→ Exercise prompt
Rewrite the lines from the one containing "Click the newsletter news icon" through the last line, replacing "icon" with "button" and changing nothing else. Leave the pictures out of your answer.

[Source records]
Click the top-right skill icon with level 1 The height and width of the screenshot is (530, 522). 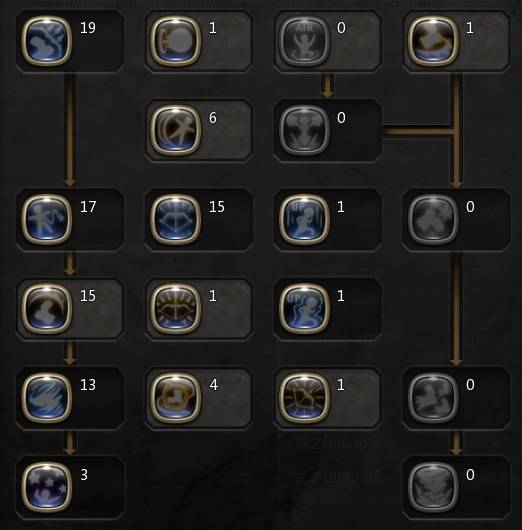click(x=433, y=41)

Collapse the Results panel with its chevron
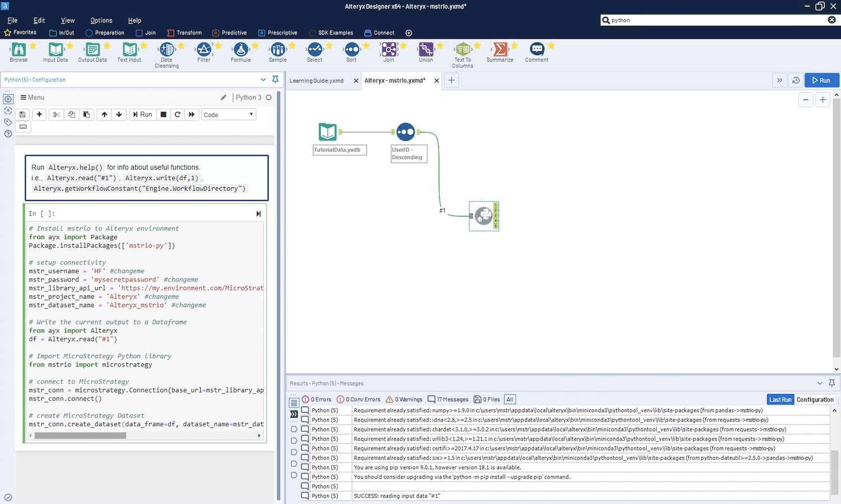click(x=820, y=383)
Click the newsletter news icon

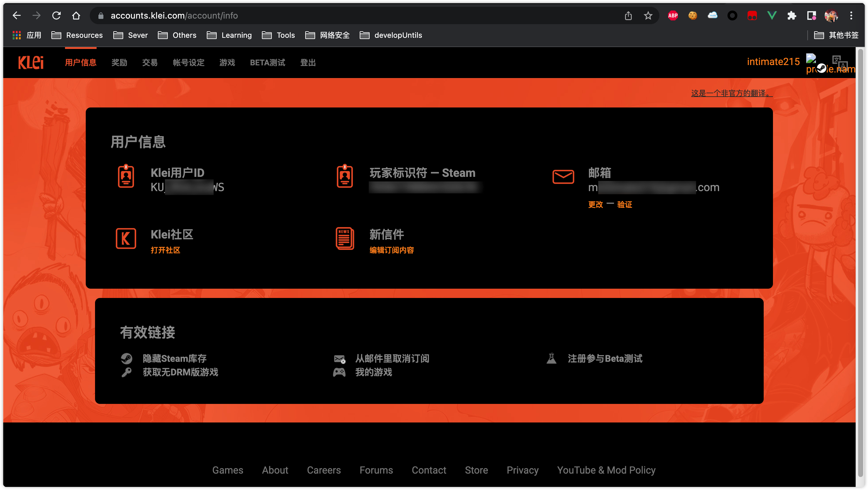tap(344, 238)
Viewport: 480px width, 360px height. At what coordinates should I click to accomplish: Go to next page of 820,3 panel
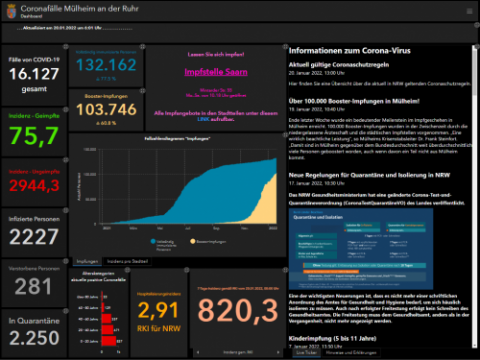[278, 352]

→ Solution for this exercise
Click the newsletter news button

tap(344, 238)
Viewport: 480px width, 360px height. At what coordinates should I click to accomplish: Go to next page of 820,3 panel
[278, 352]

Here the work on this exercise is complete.